12 Juni 2026 | 10 Minute gelesen | Datenmanagement S/4HANA-Migration, SAP-Datenarchivierung

Autor: SAP Data Archiving Team der TJC Group

Einführung

Die SAP-S/4HANA-Migration ist nicht nur ein technisches Upgrade. Sie ist eine wichtige geschäftliche Entscheidung, die Kosten, Risiko, Systemperformance, Compliance und langfristige IT-Flexibilität beeinflusst.

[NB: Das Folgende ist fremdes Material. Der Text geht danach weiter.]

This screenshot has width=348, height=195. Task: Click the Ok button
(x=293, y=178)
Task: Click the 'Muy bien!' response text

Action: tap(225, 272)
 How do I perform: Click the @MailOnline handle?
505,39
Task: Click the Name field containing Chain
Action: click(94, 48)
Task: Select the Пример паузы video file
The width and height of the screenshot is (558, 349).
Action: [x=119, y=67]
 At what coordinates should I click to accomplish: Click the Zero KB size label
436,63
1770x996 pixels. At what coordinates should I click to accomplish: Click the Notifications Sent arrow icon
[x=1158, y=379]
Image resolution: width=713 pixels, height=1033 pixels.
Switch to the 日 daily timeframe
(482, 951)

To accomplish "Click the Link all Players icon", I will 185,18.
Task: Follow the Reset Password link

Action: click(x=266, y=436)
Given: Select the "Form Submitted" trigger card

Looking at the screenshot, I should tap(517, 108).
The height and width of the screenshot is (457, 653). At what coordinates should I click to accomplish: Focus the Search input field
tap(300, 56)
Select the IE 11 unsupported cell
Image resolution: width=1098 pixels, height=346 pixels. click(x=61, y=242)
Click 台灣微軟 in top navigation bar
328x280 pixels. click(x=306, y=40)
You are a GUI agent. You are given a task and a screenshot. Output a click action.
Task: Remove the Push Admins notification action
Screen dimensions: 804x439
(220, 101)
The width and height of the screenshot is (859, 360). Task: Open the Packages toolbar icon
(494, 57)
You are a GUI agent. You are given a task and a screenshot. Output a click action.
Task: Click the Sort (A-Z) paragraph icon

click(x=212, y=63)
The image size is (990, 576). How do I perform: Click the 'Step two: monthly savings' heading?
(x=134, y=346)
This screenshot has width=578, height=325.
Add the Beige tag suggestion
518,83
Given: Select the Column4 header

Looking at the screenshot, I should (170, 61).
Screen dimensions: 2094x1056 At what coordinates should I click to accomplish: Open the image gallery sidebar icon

Viele Organisationen beginnen ihre Migrationsplanung, indem sie sich auf den Migrationsansatz selbst konzentrieren. Sie vergleichen Brownfield-, Greenfield- und Selective-Data-Transition-Optionen sowie Zeitpläne, Partner, Tools und Projektumfang. All das sind entscheidende Aspekte. Ein Faktor wird jedoch in frühen Phasen häufig unterschätzt: die Datenmenge, die in die neue S/4HANA-Umgebung übernommen wird.

Je größer die Datenbank, desto mehr Aufwand ist erforderlich, um diese Daten zu übertragen. Mehr Daten bedeuten höhere HANA-Speicheranforderungen, längere Konvertierungslaufzeiten, mehr Tests, längere Backup-Fenster und höhere Betriebskosten nach der Migration. Einfach gesagt: Jeder unnötige Datensatz, der nach S/4HANA mitwandert, verursacht irgendwo zusätzliche Kosten.

Genau hier macht SAP-Datenarchivierung den Unterschied.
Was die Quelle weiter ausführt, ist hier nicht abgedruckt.